Many investors, like my doctor, do not have a clue as to what a good price for a stock is.  Consider, however, when whoever does the grocery shopping in your family goes to the market, they generally have an idea as to what a pound of beef or pork should be, and similarly for: a gallon of milk; a dozen eggs; a head of lettuce; toothpaste; cereal; etc.  Well, we have a similar measure for stocks: it’s called the “P/E Ratio”.

The P/E, or price-to-earnings ratio, is what an investor might pay for the earnings per share of a particular stock.  That’s just like the price per pound, ounce, gallon, etc. at the market.  The most common benchmark is the P/E for the Standard and Poor’s 500 Index of large company stocks, which currently runs around 15.73X—meaning that an investor would be paying $15.73 for each $1.00 of those corporations’ earnings per share.

Now, there is nothing sacrosanct about the S&P’s P/E.  Some stocks are growing faster and deserve to trade at a higher “multiple”, as the P/E is often referred to.  And other companies, generally more mature and slower-growing, might trade at a lower P/E.  But, what about AMZN and NFLX?

Amazon closed today at $596.38 per share, with a P/E of 864.32 times earnings. I believe that it is important to note, however, that Amazon’s Earnings per Share, over the past five years has been: $1.79 (estimated) in 2015; and continuing on at -0.52; +0.59; -0.09 and +1.37 through that span.  And Netflix closed today at $100.72, for a P/E of 354.65 times earnings.  The NFLX per share earnings over the past five years was: $0.28 est. in 2015; 0.62; 0.26; 0.04 and 0.61.

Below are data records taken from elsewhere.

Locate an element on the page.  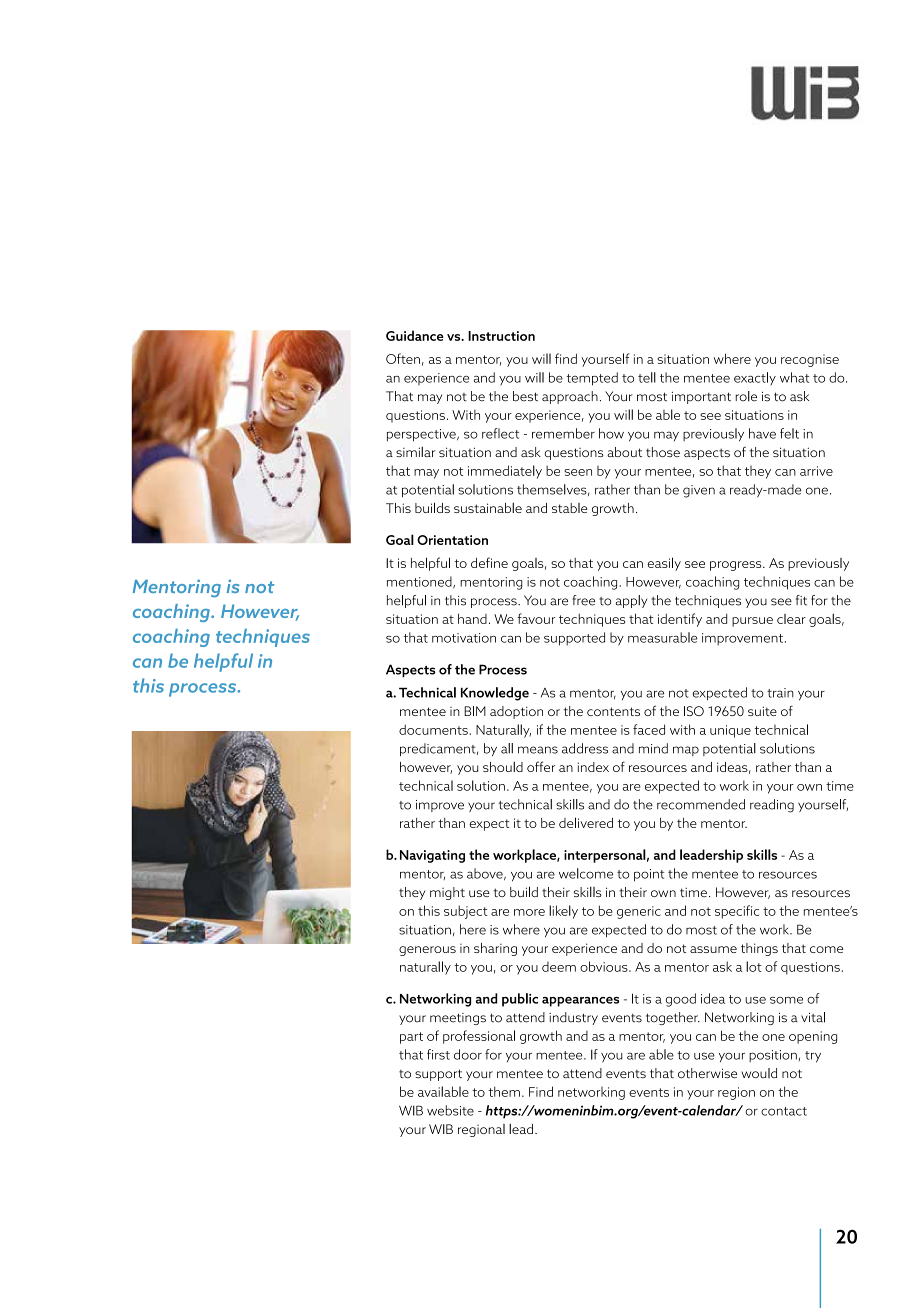
documents is located at coordinates (434, 729).
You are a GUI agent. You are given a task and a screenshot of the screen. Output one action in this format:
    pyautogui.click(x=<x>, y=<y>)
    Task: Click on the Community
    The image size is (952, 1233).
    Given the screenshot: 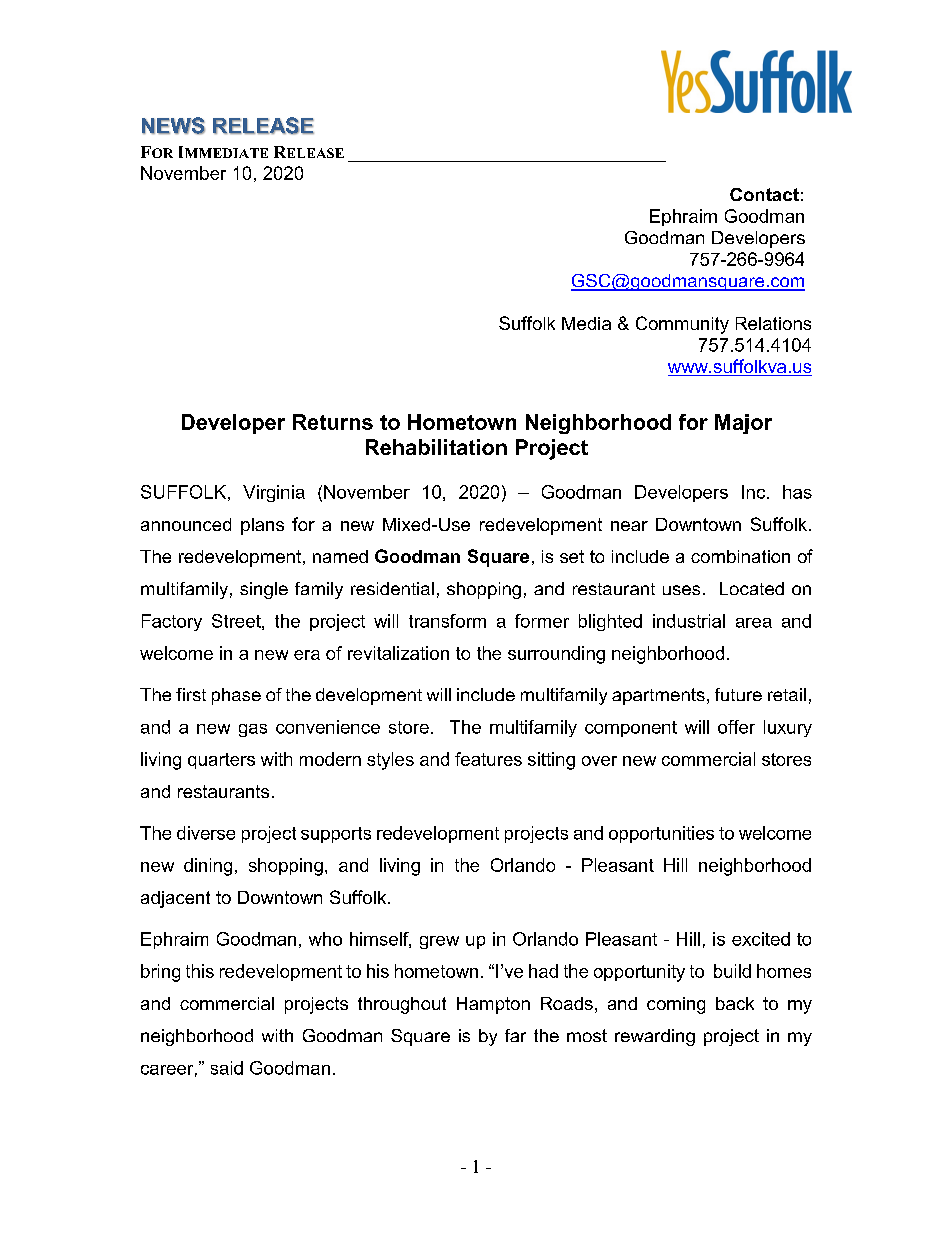 What is the action you would take?
    pyautogui.click(x=682, y=325)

Among the analysts who cover these two companies 84.5 % rank AMZN either a “Strong Buy” or a “Buy” (out of five rankings) and 63% rank NFLX in those top two categories.  So, brokers who might recommend buying these stocks do have some credibility.  But, how does that compare to the price for the S&P 500—or a pound of ground beef? Also consider the fact that Wall Street analysts rarely assign “Sell” ratings.

Consider how technologies have changed, and oftentimes with even newer trends replacing the last “Big Thing”?  Societies’ likes and dislikes are also quite whimsical, and subject to change, as well.  So, is it really worth it to pay $864.32 or even $354.65 for the stock of relatively new companies when just $15.73 will buy the average of tried and true large companies?



  1. #1 by andrepartridge on January 26, 2016 - 2:32 PM

    Reblogged this on Memoirs of an Investor and commented:
    Great out of the box thinking when it comes to buying stocks! Top article!

  2. #2 by cheekos on March 9, 2016 - 7:07 PM

    By the way, Wall Street analysts–and perhaps those in other financial capitals–rarely ever assign a Sell Rating. That’s because corporations are important clients of Wall Street Firms, for institutional trading, as well as Merger and Acquisition business.